What did your participants identify as some of the major trends or issues influencing the real estate environment today?

Real estate has emerged as a legitimate asset class unto itself in recent years among institutional investors, partly because of the collapse of the stock market in 2001 and partly because of the high returns for over a decade relative to stocks and bonds. Because of graying populations in the West and Japan, real estate has become a more important asset class because of its large component of current income and cash flow.

The three big trends in the industry are securitization, globalization, and environmentalism. The securitization markets on both the debt and equity sides are being stress tested at this moment.

What did your participants identify as a research agenda or needed areas for study for the coming years in this area?

Everyone is intrigued with the sudden globalization of our business. Real estate is a people business, and whether developers can compete in more than a few markets at a time is unclear.

Another issue is that real estate investment trusts (REITs) are now in countries all over the world with total capitalization five times more than only five years ago.

Whether real estate lends itself to being corporatized without losing its entrepreneurial spirit also remains to be seen.

What insights or surprises did you walk away with?

We had sessions on innovation, real estate derivatives, the history of housing crises, trade deficits, the global economy, business ethics, stem cell research, and China's role in the new world economy.

The link between them is that we need to broaden our knowledge in all of these areas to understand the relationships to our industry. Clearly our trade relationship with China is having a profound impact on where and how we do our business.
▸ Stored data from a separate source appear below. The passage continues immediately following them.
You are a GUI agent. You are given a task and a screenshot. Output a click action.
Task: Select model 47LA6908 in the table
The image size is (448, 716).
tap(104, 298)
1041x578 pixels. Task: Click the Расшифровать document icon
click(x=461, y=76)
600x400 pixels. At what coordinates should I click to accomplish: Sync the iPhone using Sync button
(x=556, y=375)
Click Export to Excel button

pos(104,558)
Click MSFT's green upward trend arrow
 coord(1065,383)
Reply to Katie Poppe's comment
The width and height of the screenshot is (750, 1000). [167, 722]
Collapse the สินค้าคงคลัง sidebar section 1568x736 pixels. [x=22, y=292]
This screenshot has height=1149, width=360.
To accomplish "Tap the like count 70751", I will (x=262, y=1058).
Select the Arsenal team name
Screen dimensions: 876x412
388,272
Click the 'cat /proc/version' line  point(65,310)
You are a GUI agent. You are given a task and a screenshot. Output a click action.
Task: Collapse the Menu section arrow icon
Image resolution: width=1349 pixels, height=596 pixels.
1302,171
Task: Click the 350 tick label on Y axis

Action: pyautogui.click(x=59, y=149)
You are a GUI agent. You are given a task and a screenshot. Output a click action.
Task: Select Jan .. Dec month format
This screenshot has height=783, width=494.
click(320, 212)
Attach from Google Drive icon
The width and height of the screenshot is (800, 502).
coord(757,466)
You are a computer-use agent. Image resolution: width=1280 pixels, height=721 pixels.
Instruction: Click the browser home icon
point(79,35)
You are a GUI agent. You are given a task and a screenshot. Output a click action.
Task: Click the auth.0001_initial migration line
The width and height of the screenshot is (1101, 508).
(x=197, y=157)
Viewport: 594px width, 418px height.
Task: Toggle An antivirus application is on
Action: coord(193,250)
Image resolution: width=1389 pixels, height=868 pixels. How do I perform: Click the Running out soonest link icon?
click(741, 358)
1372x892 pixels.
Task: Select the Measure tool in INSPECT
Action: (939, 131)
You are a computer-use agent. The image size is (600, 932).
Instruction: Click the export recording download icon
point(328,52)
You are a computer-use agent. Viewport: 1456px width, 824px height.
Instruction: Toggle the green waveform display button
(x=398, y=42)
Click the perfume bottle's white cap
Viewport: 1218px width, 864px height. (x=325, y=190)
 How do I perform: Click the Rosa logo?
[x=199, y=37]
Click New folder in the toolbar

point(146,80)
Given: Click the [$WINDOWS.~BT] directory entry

The new real estate derivatives business, which is just emerging, could completely change our strategies on how to invest.

The speed of innovation, especially in the life sciences in areas such as stem cell research, requires buildings that must be flexible and readily converted to new and different uses.

What will be published or other output from the colloquium?

The most important output may well be 175 new advisers to help our students figure out how to get into the real estate industry and succeed. I have several new case leads from alumni all over the world that we will work into our future curriculum.